Well when I said re-face, I meant the old fashioned way by forge welding a new one on (I've talked with Postman and this will probably be a multi stage process with the face plate being welded to a wrought iron layer and then welding the stack to the wrought iron body of the anvil) Currently 9/10ths of the face is not there at all!

It's not like I'm hard up for an anvil so I plan to do this just for the fun of it, shoot I only have $5 in the dang thing. I should be building the gas forge for welding the top piece this weekend and will probably use a ground forge for the base---but I'll probably wait on spring to try the final weld. (and yes I've seen the cajun blackened anvil website....)

As for "soft" I once had to use a cast iron anvil (my *only* anvil being stolen right before a demo) it would dent under coil spring being forged at cherry red---no need for the hammer to hit it or cold metal!

* [Tasks to complete]:
1. From the anvil post, list every kind of forge and every kind of iron it names.
2. Reproduce the part of the anvil post that opens with the words containing "It's not like" and closes with "or cold metal!".
The items that come after this post have nothing to do with it.

* [Records provided]:
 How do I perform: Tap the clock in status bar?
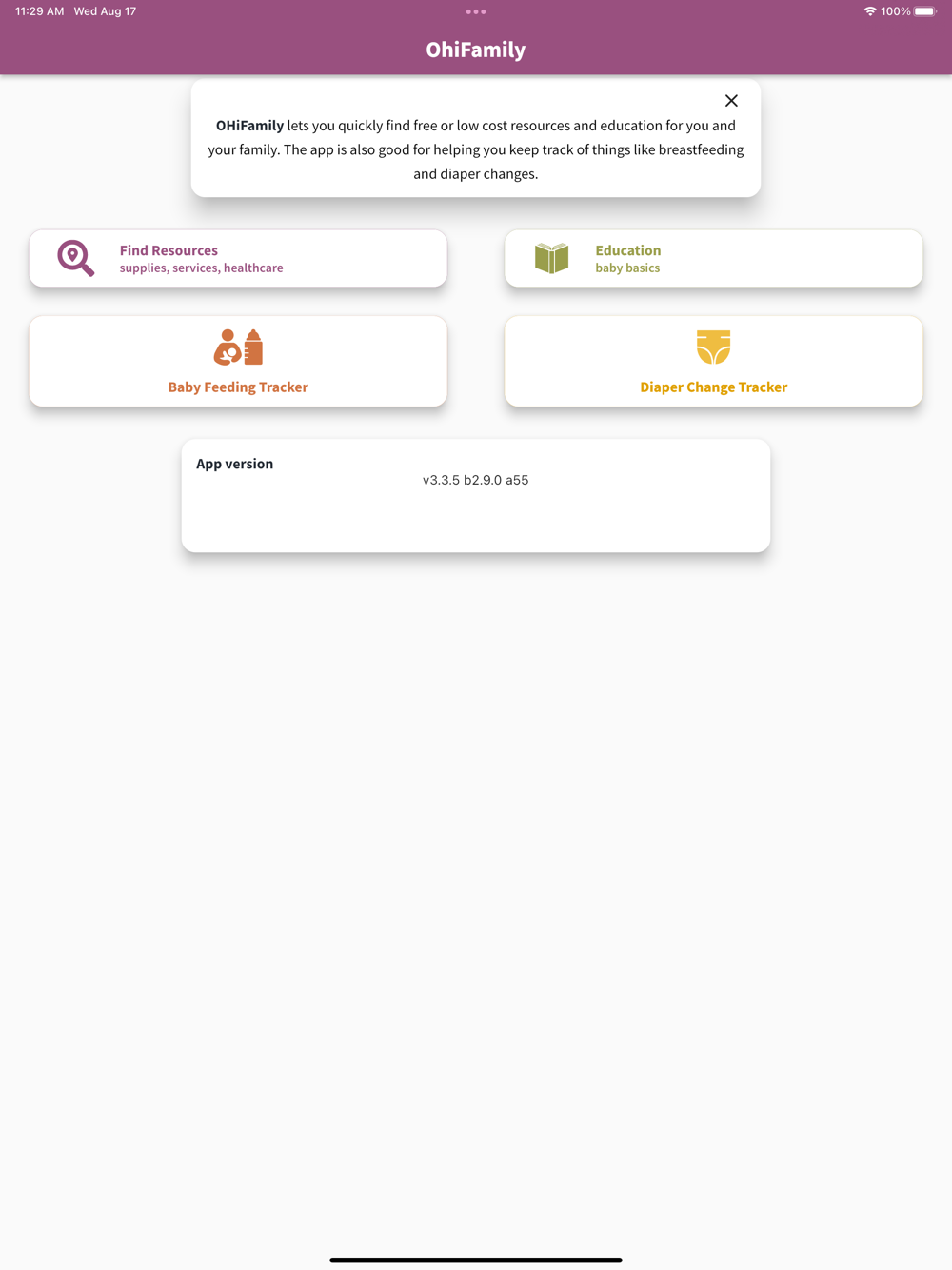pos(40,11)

* * *

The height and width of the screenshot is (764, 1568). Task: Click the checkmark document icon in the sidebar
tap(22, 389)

* [Answer set]:
1.
Forges: gas forge, ground forge
Iron: wrought iron, cast iron

2.
It's not like I'm hard up for an anvil so I plan to do this just for the fun of it, shoot I only have $5 in the dang thing. I should be building the gas forge for welding the top piece this weekend and will probably use a ground forge for the base---but I'll probably wait on spring to try the final weld. (and yes I've seen the cajun blackened anvil website....)

As for "soft" I once had to use a cast iron anvil (my *only* anvil being stolen right before a demo) it would dent under coil spring being forged at cherry red---no need for the hammer to hit it or cold metal!